Telemedicine in COVID-19 Crisis: Can it be a safe solution?
Previous Telemedicine records show a reduction in new hospital admissions and readmissions. Though its adoption emerges amid the new virus pandemic, is it meeting the needs?
Coronavirus outbreak has resulted in nationwide lockdown by most countries in the world. While healthcare facilities and services are falling short in many affected areas, telemedicine is emerging to be the possible best solution as the first line of defense.
The developed countries such as the US, Europe, Australia are no exception to the inadequate healthcare facilities struggle. Consequently, the global healthcare crisis is heading people toward telemedicine in primary health services.
What’s the situation?
A few telemedicine and e-healthcare startups suggest that there has been a sudden increase in the number of consultation patients since the lockdown was declared in most countries in the world. Startups are coming out to help patients from around the world.
Such help is not limited to startups and private e-healthcare setups. Many government bodies are also seen supporting netizens during the COVID-19 pandemic.
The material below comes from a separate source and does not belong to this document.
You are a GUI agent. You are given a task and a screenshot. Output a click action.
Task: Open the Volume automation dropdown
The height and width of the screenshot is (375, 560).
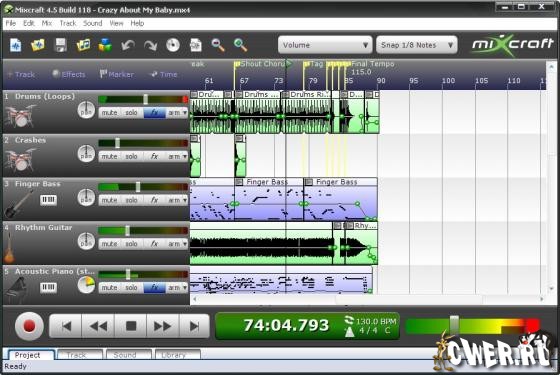pyautogui.click(x=325, y=45)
Some of them are funding e-healthcare organizations since the medium prevents disease to the masses.
Most importantly, the restrictive policies led down by many countries and government bodies are now getting loose. Hence, the industry sees a silver lining in the global emergency situation like COVID-19.
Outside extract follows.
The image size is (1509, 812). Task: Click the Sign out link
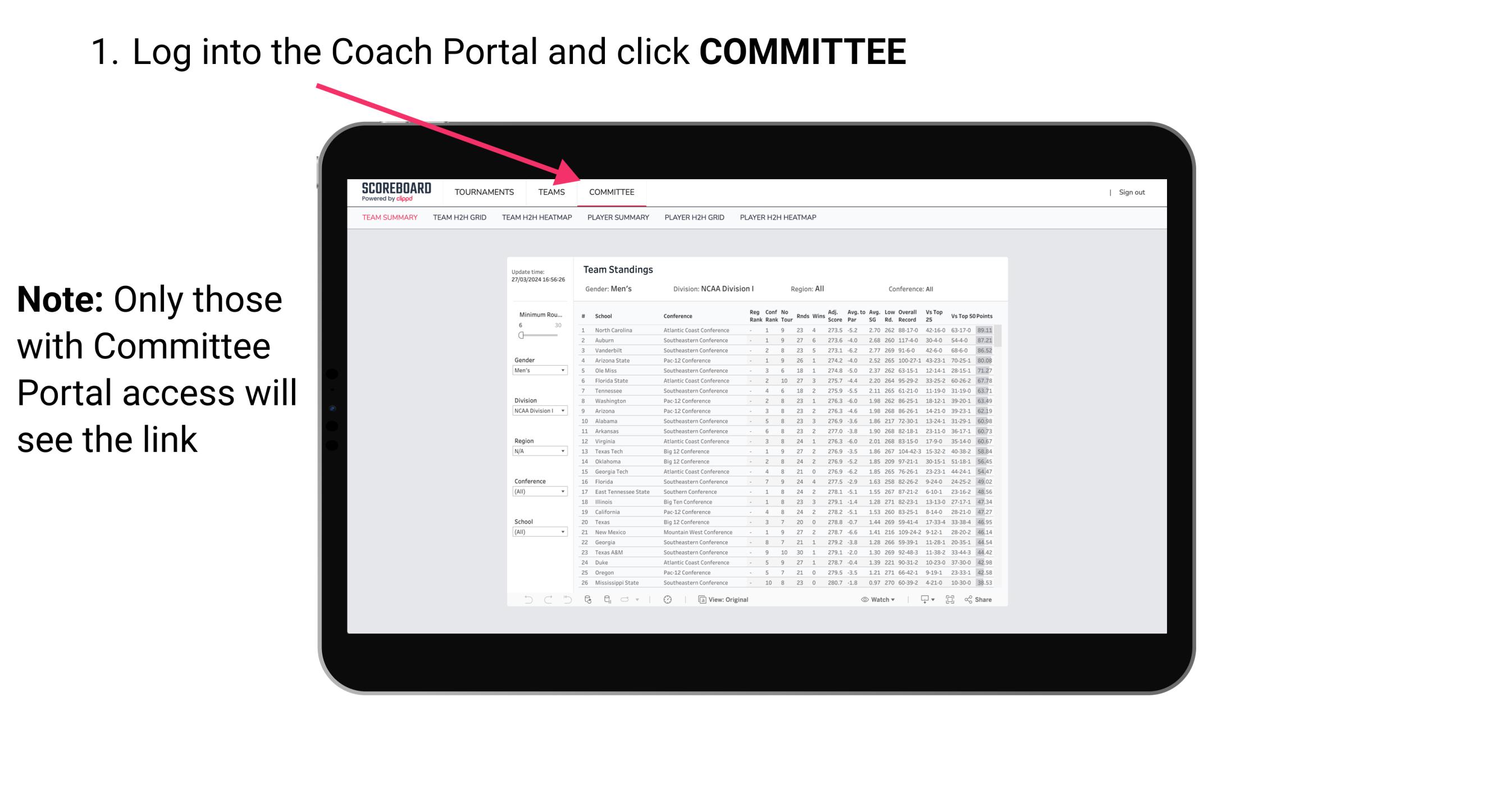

Apart from government support, many US and European insurance companies have come forward to support telemedicine setups. They have agreed to pay for the virtual visits of people who are showing coronavirus symptoms.
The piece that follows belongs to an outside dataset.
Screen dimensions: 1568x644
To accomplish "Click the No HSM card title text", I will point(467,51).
Advantages while fighting COVID-19:
- The constant travel journeys by global citizens have taken coronavirus to places where adequate healthcare facilities haven’t reached yet. In such testing times, telemedicine does its best by reaching out to as many people as possible.
- Recession and financial pressure on the global economy are already peeping through the after-effects of COVID-19. Telemedicine is a cost-effective solution that can help reduce financial stress on the healthcare industry and governments.
- Telemedicine has reportedly resulted in a reduction in the number of hospital admissions and readmissions. In times where countries are trying their best to avoid crowded, filled hospitals can increase the chances of virus disease spread. With the help, e-healthcare bodies can actually take control of hospital admissions numbers to a great extent.
- Most importantly, the industry offers safety in the times of coronavirus outbreak which traditional healthcare systems lack. Time has already come when you may or may not show COVID-19 symptoms, you have to take utmost precautions to ensure that you don’t get infected by the disease through your hospital visits. Telemedicine cuts down such hospital visits and fills the gap ensuring the safety of both doctors and patients.
- Despite the e-healthcare combating the traditional health care facility gap, many healthcare providers argue on the risks involved in such practices. According to them, patients cannot be put to risks if they are diagnosed with diseases that require the earliest medical attention.
- Even though telemedicine acts as the first line of defense, the patient has to visit the hospital if he’s the victim of coronavirus or any other serious health issue. Hence, the industry cannot solve the problem of handling critical health cases.
What can be done:
- If patients who have potentially higher risks of infection wish to visit a doctor for a regular checkup, they can be shifted to telemedicine, thereby avoiding crowded places.
- Hospitals can be better prepared for People who show coronavirus symptoms and are speculated to be corona-positive through telemedicine.
Many such ground rules have to be framed if telemedicine adoption is viewed as one of the many ways to fight coronavirus. It indeed has potential which can be leveraged during such times of emergency. However, future prospects have to be taken into account for both patients and doctors.